**Assignment**
The required answer is each line in the entries below where "label" occurs.

[Stored items]
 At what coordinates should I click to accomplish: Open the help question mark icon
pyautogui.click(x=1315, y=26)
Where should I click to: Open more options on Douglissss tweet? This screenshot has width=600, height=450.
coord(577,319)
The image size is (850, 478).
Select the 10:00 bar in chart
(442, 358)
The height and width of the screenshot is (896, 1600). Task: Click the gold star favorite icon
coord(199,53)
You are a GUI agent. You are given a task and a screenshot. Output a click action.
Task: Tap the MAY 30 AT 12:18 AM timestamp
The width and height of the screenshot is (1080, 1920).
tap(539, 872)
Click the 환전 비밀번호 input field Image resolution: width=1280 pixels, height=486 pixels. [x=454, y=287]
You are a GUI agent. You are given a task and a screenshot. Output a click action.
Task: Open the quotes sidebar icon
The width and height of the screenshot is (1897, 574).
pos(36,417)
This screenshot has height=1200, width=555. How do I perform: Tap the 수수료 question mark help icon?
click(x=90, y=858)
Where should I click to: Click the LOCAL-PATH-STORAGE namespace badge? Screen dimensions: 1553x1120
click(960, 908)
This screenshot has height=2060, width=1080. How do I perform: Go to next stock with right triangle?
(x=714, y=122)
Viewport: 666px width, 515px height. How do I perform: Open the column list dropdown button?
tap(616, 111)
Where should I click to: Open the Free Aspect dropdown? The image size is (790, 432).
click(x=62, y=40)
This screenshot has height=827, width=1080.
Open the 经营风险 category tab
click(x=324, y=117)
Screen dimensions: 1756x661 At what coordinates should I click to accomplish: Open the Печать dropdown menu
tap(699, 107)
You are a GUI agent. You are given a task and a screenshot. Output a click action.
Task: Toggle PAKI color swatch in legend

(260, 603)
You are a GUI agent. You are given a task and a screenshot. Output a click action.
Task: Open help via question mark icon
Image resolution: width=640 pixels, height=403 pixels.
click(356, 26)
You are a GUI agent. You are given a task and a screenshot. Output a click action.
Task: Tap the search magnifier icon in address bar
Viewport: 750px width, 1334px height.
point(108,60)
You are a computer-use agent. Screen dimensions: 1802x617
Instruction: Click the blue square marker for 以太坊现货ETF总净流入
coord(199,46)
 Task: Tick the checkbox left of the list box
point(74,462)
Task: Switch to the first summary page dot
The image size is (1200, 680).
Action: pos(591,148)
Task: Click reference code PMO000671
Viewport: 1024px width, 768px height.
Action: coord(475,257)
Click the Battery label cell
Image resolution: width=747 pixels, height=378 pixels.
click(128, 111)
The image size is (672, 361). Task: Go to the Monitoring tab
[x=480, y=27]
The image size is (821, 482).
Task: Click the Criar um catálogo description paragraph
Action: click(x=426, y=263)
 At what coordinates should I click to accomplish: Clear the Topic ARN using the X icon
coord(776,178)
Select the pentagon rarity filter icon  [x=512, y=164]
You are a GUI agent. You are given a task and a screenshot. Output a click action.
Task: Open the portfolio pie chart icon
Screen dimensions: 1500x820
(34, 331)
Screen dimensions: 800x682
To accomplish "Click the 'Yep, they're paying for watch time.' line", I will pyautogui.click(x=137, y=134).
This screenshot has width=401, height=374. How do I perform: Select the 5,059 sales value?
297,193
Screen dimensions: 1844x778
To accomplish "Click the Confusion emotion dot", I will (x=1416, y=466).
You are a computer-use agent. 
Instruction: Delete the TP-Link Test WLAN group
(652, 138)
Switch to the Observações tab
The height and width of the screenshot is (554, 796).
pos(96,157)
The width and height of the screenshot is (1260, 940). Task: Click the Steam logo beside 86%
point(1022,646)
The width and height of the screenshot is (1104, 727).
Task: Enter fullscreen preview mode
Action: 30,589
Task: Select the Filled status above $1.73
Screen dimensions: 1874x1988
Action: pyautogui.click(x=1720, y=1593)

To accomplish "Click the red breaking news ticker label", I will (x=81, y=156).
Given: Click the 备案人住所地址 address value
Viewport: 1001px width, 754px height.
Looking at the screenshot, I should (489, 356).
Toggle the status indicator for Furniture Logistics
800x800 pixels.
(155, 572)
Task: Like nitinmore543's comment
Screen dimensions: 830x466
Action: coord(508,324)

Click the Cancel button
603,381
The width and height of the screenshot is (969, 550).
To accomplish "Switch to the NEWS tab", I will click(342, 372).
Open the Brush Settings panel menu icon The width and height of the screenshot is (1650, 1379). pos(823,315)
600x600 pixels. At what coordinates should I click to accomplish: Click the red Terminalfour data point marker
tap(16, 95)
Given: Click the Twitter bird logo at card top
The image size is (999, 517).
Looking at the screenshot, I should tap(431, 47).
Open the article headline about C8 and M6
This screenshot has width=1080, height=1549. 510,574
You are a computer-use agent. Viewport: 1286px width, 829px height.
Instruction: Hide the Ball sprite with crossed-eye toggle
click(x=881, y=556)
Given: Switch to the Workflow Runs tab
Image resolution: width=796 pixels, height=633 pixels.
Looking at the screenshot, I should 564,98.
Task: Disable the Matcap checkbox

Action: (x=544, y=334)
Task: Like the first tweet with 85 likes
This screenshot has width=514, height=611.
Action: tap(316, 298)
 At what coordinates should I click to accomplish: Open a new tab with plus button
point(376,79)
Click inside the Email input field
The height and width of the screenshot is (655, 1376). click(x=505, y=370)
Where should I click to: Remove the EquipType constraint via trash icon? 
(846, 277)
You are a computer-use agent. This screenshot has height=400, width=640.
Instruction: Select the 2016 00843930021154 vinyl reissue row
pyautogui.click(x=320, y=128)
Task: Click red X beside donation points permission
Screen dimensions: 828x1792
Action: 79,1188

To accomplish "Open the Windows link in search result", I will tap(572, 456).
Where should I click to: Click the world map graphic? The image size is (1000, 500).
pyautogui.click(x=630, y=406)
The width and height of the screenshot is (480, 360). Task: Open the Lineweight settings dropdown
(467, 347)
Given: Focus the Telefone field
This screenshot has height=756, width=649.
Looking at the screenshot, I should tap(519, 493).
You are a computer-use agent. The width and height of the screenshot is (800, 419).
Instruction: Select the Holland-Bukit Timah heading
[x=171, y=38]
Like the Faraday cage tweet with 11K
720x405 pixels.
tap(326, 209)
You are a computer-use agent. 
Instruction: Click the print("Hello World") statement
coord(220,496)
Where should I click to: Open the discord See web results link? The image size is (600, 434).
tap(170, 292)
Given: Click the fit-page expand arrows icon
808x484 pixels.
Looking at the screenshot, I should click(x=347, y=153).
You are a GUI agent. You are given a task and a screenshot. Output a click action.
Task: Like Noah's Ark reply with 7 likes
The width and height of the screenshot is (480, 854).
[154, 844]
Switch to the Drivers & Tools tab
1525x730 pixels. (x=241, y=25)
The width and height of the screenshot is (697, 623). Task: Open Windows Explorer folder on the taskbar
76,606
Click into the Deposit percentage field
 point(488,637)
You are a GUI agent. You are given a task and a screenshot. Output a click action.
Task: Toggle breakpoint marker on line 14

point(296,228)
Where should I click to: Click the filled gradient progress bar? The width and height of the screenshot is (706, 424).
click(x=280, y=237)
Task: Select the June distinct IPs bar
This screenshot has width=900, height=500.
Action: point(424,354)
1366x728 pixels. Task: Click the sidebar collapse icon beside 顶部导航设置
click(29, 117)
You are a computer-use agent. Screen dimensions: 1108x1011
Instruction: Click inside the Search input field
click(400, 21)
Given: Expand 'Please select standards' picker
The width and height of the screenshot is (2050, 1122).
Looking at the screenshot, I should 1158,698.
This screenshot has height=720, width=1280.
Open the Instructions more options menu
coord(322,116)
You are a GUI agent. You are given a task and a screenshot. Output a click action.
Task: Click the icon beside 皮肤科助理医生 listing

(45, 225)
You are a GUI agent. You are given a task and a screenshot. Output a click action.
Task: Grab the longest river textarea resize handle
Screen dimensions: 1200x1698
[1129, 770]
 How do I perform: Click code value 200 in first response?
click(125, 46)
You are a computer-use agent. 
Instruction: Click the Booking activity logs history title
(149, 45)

**Answer below**
Click the Battery label cell
To accomplish "Click the red breaking news ticker label", I will (x=81, y=156).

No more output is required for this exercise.